Son père était membre du Conseil de Sécurité Nationale, un haut responsable des affaires internationales. Et même si elle avait honte d’envisager une telle chose, sa principale priorité, plus grande que sauver des vies ou d’épargner une guerre en préparation aux États-Unis, était de savoir si son père était au courant, s’il faisait partie des instigateurs de cette conspiration. Et si ce n’était pas le cas, il fallait qu’elle le mette à l’abri de ceux qui comptaient mettre leur plan à exécution par tous les moyens nécessaires.

Ce n’était pas comme si Maria pouvait simplement l’appeler pour le lui demander. Leur relation était quelque peu tendue, presque limitée à la sphère professionnelle, à des discussions sur la loi et à quelques brèves phrases de politesse relatives à la vie personnelle. De plus, s’il était au courant du complot, il n’aurait aucune raison de l’admettre ouvertement devant elle. S’il ne l’était pas, il voudrait agir. C’était un homme de décision qui croyait en la justice et au système judiciaire. Maria avait tendance à être cynique et, par conséquent, à être prudente.

“Que veux-tu dire par ‘ce qui pourrait se passer’ ?” demanda-t-elle. La phrase énigmatique de l’ukrainien semblait suggérer que son père n’était pas le plus sage, tout en comportant une certaine dose de menace.

“Nous n’en savons rien,” se contenta-t-il de répondre.

“Comment avez-vous découvert ça ?”

“E-mails,” répondit l’ukrainien, “obtenus par un serveur privé. Son nom était mentionné, ains que d’autres qui… pourraient ne pas se soumettre.”

“Comme une liste noire ?” demanda-t-elle.

“Peut-être.”

La frustration grimpa dans sa poitrine. “Je veux lire ces e-mails. Je veux les voir par moi-même.”

“Et tu peux,” lui assura l’ukrainien. “Mais pas si tu tiens à rompre tes liens avec nous. Nous avons besoin de toi, Calendula. Tu as besoin de nous. Et nous avons tous besoin de l’Agent Zéro.”

Elle soupira. “Non. Laisse-le en dehors de ça. Il est chez lui avec sa famille.
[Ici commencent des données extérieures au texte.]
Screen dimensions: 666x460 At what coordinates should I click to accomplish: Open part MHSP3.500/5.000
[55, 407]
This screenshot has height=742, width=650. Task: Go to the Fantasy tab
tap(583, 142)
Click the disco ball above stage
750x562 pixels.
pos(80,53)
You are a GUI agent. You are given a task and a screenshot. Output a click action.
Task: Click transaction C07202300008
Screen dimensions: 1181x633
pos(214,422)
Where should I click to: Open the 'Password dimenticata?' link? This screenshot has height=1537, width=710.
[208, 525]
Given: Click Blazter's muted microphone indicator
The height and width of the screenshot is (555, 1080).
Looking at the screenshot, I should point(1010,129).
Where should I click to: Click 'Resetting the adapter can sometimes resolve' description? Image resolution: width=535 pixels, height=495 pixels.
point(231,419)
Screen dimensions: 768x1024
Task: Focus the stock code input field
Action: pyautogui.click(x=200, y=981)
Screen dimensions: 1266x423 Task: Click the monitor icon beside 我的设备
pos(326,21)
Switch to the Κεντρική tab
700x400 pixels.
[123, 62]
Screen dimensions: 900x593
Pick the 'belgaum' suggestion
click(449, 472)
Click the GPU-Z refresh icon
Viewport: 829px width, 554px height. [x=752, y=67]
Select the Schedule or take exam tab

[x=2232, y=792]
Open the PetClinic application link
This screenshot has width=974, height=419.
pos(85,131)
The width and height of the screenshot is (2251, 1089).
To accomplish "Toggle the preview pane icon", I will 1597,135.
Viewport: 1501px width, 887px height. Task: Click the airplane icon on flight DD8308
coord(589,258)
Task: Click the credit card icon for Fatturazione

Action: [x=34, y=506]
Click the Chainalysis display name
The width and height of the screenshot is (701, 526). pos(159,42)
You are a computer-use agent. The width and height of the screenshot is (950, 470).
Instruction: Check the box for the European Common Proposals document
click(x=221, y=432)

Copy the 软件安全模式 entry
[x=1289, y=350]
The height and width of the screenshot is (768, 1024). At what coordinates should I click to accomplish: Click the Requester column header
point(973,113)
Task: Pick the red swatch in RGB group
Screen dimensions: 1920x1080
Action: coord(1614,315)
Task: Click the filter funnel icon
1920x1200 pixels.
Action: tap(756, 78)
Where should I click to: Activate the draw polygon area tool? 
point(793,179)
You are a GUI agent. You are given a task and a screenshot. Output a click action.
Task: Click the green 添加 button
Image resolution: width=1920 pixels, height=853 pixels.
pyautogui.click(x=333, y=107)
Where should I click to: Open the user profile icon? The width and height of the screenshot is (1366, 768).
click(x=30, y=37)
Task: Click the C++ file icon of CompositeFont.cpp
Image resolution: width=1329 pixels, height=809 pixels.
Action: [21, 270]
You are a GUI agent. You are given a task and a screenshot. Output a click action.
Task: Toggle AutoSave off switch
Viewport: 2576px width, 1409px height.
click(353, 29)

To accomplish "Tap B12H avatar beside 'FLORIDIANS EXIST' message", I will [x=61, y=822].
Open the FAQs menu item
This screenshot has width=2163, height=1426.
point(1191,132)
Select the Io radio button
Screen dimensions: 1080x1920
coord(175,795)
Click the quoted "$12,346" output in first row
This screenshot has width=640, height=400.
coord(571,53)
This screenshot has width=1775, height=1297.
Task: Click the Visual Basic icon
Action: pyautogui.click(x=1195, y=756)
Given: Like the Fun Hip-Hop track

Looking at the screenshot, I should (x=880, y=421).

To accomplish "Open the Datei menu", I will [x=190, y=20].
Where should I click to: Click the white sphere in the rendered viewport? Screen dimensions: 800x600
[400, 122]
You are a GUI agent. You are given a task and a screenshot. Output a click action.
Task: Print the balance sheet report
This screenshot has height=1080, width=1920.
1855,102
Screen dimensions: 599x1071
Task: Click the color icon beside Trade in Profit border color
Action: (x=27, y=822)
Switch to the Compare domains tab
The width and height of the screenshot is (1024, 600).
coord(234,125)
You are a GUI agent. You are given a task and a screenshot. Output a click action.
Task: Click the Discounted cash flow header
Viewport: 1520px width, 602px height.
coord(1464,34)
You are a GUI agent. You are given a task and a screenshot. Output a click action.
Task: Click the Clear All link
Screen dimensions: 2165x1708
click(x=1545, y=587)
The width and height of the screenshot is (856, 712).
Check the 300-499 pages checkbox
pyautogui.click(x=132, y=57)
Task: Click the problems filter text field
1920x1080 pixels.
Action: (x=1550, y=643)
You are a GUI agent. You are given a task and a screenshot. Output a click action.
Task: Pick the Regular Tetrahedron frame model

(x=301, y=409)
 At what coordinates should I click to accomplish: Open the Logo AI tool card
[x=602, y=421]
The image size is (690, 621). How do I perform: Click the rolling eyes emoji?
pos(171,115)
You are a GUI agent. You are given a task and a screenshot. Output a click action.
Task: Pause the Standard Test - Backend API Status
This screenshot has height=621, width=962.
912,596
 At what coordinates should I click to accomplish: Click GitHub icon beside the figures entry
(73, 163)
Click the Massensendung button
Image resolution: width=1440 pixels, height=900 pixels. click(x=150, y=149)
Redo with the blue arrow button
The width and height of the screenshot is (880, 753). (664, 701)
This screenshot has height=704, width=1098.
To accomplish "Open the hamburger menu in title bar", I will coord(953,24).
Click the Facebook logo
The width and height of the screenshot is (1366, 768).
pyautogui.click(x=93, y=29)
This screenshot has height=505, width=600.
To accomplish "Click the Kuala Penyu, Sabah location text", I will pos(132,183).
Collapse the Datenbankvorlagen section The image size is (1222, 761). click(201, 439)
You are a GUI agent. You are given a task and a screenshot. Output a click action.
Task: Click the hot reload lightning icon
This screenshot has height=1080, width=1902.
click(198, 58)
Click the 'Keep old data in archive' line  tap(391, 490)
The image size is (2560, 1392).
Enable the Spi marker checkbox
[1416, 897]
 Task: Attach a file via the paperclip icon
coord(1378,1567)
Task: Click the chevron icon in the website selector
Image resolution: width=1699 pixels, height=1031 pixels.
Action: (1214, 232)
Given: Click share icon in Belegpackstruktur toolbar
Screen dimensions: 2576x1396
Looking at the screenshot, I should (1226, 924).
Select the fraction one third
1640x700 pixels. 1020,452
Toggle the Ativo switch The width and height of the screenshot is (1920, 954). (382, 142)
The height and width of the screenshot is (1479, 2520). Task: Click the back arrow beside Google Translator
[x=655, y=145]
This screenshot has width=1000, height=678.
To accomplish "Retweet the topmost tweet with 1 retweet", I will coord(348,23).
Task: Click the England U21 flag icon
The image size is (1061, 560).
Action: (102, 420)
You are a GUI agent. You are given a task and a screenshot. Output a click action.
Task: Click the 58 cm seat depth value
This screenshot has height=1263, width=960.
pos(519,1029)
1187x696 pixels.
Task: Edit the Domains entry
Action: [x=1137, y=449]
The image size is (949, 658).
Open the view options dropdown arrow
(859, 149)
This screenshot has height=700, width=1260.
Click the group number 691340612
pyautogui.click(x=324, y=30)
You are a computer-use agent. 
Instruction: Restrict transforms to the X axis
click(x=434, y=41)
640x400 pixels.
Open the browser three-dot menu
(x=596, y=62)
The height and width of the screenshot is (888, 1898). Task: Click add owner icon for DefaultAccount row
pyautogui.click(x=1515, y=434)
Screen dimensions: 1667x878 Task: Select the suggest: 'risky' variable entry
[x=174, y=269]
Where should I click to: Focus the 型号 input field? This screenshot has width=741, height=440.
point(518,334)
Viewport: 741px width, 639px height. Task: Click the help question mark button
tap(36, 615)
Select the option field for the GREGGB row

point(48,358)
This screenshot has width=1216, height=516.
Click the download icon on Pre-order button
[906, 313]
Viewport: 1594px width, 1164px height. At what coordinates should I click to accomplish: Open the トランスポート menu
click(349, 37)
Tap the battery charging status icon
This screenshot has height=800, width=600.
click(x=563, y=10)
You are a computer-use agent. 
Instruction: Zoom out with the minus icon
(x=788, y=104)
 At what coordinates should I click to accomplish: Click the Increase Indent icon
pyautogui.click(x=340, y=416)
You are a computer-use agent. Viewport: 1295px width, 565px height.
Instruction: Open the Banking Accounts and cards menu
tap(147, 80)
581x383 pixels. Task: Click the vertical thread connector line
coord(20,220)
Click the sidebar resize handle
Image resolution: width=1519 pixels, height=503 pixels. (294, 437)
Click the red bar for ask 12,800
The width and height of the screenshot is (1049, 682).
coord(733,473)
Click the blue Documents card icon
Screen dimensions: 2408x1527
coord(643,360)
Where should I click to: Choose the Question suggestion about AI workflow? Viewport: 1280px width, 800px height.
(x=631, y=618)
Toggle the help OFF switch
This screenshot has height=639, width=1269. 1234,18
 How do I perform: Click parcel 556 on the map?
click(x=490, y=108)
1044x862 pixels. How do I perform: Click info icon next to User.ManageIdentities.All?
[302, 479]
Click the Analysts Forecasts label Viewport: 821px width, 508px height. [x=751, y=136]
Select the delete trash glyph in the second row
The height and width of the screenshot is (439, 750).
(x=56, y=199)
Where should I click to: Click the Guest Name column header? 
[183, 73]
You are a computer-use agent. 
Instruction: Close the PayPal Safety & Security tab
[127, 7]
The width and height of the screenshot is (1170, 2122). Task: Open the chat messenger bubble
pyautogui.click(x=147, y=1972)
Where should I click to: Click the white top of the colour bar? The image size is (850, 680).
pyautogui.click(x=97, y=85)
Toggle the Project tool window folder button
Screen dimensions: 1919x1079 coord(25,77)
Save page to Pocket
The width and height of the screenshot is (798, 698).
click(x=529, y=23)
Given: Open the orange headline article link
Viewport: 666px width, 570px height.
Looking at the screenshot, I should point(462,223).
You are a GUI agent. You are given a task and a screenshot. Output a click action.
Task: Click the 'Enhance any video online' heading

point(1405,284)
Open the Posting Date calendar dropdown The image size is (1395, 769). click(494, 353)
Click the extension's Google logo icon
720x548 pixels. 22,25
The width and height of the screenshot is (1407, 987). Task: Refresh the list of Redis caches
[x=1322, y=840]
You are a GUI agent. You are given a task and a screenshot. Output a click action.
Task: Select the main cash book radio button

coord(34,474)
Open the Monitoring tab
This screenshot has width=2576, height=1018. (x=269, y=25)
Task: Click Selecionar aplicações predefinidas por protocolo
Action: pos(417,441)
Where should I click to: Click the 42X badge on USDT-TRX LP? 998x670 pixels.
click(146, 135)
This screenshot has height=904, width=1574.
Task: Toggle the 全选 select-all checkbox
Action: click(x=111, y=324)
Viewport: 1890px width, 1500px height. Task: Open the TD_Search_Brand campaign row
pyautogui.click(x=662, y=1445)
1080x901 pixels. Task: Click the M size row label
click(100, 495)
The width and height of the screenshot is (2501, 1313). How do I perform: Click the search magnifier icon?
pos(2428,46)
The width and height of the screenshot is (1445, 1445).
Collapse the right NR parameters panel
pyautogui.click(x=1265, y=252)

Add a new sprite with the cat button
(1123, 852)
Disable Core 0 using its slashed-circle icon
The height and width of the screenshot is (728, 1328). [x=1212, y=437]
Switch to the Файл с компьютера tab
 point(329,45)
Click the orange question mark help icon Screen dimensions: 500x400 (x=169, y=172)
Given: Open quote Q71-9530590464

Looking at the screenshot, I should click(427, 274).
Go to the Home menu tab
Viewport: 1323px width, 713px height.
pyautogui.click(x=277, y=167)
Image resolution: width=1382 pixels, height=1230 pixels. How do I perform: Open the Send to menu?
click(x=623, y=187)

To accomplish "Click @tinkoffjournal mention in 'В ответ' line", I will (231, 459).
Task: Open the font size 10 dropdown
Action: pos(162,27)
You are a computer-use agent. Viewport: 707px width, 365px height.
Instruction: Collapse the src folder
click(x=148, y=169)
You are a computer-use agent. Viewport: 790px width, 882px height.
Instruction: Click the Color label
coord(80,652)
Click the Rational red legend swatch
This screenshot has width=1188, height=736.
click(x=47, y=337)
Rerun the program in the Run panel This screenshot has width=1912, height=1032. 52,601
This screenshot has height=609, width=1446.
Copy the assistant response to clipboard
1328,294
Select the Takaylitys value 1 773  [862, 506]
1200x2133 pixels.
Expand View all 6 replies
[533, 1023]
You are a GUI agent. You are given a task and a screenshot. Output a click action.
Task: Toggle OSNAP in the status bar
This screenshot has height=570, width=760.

C’est là-dessus qu’il doit se concentrer pour le moment. Il n’est même plus agent…”

“Pourtant, il travaille toujours pour la CIA.”

“Il n’a aucune allégeance envers eux…”

“Mais il est loyal envers toi.”

Maria prit un ton ironique. “Il ne se souvient pas d’assez de choses pour donner le moindre sens au peu qu’il sait.”

“Les souvenirs sont toujours là, dans sa tête. Il va finir par se souvenir et, quand ce sera le cas, il faut que tu sois là. Tu ne comprends pas ? Quand l’information lui reviendra, il n’aura pas d’autre choix que d’agir. Il aura besoin de toi pour le guider et il aura besoin de nos ressources s’il veut pouvoir agir concrètement.” L’ukrainien fit une pause avant d’ajouter, “Les renseignements dans la tête de l’Agent Zéro pourraient nous fournir les pièces qui nous manquent ou, au moins, nous mener à des preuves. À un moyen d’arrêter ça. C’est le but ultime, non ?”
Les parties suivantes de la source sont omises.